Go through the records and extract every line with the word "toolbar".

* Records supplied
------------------------------------------------

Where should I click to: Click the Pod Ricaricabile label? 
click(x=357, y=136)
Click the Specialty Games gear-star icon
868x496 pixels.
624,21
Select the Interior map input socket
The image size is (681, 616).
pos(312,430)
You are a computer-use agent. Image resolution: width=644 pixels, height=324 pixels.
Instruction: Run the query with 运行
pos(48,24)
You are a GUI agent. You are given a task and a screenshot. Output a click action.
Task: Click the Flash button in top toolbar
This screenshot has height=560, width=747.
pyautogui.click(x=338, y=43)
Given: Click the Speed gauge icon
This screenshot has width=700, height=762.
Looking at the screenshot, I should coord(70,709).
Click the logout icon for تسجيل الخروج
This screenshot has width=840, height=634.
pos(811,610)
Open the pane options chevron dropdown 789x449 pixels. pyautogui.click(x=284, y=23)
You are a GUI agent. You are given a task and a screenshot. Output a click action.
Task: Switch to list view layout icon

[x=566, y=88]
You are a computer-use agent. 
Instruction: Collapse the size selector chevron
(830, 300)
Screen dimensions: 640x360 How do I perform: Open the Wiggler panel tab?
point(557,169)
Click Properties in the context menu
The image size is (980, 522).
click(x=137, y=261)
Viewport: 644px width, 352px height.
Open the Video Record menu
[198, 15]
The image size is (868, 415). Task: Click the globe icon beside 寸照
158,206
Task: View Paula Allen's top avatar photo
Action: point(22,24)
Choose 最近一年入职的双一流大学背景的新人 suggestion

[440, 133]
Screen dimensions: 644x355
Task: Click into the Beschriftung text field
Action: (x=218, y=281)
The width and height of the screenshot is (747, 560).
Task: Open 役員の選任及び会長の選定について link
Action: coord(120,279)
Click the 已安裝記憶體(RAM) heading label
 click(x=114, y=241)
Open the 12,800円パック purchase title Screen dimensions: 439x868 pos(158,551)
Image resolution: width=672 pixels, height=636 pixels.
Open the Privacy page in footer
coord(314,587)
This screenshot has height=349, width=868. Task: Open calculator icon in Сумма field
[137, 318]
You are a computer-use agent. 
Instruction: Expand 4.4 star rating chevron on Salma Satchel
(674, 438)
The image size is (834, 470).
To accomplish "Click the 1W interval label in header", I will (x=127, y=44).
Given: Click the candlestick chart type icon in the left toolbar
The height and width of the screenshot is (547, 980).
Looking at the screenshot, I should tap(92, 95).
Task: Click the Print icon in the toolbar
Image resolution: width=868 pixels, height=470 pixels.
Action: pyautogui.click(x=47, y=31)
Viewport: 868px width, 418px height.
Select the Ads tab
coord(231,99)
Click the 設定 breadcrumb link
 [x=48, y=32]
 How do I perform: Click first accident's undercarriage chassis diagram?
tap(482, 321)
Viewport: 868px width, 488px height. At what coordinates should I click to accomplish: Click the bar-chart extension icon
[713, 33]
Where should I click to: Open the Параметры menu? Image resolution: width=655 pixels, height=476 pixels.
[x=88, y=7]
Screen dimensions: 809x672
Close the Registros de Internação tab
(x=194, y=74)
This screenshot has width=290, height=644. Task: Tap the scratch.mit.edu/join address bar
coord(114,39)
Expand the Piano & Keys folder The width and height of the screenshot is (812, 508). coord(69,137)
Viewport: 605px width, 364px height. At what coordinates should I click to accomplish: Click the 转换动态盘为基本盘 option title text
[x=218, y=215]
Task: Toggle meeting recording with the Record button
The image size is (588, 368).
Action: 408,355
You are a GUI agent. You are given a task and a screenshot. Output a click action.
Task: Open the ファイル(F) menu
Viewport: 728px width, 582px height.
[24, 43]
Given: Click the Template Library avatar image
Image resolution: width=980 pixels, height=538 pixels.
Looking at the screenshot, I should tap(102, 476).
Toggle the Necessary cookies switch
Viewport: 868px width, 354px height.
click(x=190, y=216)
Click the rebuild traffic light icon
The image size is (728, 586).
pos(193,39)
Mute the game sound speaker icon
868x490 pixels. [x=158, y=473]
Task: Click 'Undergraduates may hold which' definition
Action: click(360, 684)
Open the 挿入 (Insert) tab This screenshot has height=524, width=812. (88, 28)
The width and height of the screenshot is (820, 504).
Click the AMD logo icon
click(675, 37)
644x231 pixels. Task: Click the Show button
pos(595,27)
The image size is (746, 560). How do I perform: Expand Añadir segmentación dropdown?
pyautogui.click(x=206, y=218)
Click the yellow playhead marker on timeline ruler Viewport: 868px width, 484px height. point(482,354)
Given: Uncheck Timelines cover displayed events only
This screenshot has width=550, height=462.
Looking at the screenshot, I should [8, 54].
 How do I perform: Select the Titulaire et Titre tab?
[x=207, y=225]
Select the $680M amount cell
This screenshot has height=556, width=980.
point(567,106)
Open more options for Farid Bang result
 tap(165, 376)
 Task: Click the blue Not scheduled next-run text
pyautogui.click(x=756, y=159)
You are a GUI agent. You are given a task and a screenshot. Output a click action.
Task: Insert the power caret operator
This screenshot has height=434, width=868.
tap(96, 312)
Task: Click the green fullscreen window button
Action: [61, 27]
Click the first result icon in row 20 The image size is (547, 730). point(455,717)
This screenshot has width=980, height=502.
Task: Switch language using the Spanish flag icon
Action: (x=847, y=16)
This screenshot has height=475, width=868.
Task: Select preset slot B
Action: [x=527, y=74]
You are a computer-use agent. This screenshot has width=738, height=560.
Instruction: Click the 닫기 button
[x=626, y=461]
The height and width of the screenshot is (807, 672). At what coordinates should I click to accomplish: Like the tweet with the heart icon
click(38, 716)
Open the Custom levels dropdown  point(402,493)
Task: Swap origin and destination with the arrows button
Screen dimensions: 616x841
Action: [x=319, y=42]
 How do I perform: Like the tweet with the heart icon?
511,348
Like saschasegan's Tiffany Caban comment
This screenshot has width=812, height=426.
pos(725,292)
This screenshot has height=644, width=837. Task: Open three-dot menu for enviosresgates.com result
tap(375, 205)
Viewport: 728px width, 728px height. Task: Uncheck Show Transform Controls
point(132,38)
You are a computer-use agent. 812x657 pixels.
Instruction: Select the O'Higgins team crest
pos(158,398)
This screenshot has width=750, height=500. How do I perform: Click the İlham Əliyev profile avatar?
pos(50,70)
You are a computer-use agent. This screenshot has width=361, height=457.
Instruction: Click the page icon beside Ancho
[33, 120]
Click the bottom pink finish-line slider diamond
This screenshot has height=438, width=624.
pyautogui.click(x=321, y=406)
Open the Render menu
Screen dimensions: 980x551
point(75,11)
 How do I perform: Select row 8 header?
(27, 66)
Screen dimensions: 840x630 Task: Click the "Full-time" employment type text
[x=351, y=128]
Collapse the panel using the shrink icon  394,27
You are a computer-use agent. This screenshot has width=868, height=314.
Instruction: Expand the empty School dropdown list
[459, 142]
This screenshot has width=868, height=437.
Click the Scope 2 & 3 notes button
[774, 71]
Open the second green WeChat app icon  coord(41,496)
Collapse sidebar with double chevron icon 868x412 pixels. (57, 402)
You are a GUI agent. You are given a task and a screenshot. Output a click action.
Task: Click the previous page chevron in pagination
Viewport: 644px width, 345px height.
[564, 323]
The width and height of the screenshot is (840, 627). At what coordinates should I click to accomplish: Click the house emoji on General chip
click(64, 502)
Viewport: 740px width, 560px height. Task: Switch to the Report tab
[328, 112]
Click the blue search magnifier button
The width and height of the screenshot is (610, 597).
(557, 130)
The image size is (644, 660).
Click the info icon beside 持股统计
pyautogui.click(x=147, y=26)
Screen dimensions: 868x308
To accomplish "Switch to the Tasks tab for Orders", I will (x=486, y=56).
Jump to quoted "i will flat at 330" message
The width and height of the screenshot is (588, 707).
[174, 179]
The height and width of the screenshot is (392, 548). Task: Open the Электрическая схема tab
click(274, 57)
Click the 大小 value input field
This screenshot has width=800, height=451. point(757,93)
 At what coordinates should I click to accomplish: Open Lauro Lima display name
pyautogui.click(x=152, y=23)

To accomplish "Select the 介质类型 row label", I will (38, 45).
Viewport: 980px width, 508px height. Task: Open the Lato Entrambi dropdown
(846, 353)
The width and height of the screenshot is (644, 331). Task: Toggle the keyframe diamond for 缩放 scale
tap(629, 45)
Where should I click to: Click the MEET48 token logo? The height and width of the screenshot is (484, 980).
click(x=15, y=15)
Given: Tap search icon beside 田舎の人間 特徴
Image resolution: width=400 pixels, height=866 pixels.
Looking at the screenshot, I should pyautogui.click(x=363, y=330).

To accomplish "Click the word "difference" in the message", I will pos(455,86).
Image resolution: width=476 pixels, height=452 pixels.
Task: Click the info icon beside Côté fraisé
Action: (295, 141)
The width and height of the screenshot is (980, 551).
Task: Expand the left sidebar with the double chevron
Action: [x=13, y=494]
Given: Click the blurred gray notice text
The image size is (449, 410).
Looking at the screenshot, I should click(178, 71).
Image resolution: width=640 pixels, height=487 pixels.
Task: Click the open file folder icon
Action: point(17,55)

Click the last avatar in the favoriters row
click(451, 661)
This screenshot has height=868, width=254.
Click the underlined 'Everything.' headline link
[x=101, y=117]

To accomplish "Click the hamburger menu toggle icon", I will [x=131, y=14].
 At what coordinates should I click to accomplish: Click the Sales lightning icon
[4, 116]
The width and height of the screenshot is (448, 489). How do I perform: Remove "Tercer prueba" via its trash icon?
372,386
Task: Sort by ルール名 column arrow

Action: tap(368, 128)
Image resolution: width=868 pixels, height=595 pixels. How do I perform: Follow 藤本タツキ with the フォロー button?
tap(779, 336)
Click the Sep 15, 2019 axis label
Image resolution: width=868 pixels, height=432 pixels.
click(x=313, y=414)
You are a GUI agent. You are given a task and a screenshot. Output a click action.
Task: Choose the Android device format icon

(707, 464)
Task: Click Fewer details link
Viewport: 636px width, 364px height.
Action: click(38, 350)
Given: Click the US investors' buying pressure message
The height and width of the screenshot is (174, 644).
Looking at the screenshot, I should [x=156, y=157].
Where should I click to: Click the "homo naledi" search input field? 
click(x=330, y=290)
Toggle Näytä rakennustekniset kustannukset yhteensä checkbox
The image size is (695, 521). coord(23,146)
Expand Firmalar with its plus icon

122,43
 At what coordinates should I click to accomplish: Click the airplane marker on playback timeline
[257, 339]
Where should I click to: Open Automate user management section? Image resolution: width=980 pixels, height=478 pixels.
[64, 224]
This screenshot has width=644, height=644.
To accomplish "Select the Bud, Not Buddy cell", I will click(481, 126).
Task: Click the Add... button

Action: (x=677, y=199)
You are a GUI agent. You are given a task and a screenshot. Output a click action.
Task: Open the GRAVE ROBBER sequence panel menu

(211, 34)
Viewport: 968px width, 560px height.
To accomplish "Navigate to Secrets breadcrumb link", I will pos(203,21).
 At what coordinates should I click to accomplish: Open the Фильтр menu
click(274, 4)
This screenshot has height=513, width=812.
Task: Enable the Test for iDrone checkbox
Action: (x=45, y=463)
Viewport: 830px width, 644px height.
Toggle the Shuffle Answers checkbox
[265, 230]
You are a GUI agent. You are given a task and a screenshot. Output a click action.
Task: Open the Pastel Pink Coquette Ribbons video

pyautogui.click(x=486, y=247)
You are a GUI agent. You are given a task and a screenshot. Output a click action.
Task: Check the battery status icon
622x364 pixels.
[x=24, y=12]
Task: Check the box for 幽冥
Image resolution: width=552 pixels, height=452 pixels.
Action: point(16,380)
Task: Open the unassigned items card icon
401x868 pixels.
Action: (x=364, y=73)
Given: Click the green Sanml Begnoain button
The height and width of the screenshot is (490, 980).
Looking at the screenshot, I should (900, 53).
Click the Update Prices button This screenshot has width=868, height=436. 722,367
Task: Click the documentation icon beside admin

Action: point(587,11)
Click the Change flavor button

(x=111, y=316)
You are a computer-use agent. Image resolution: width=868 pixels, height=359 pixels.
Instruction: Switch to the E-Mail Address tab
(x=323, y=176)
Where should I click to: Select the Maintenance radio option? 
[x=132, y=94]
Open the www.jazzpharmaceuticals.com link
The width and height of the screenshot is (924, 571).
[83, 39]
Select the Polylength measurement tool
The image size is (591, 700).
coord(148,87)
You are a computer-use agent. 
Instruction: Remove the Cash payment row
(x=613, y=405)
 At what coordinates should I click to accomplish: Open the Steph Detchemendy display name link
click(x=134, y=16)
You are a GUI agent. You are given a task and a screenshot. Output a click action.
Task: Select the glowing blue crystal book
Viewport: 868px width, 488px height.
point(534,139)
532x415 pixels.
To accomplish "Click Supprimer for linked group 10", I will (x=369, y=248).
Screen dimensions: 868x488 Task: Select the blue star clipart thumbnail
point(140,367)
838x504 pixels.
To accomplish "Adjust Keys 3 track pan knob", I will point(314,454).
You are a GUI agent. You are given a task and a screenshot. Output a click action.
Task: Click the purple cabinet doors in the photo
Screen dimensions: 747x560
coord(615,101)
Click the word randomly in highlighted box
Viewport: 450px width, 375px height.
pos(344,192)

------------------------------------------------

* Task response
Task: Click the Flash button in top toolbar
Given: Click the candlestick chart type icon in the left toolbar
Task: Click the Print icon in the toolbar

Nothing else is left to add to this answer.